View the system default settings.
Click "Knowledge Base" - "Import Existing Text" - "Upload Text File" - Select the document "Provisions on the Facilitation and Regulation of Transborder Flow of Data".
After successful import, set the text retrieval method and turn on theRerank
model, selectbge-reranker-v2-m3
model, turn on the defaultScore
The threshold is 0.5 (i.e., text matches below a score of 0.5 are not recalled and are not added to the context of the larger model).
In the previous chat application, add the knowledge base created above and re-ask the same question to the larger model and you can see that the model answers in conjunction with the knowledge base.

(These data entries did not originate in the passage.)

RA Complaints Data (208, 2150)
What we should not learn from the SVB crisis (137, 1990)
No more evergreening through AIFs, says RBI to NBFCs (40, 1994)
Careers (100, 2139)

You can click on "Prompt Log" to view the log file, and you can view the system prompts that place matching knowledge base content in theCenter.
Click on the created knowledge base - click on the "recall test", you can enter a paragraph of text to match the text in the knowledge base with the matching text, the matching text has a weight score, the threshold set above is 0.5, that is, greater than this score will be displayed as a "Recall paragraph! ".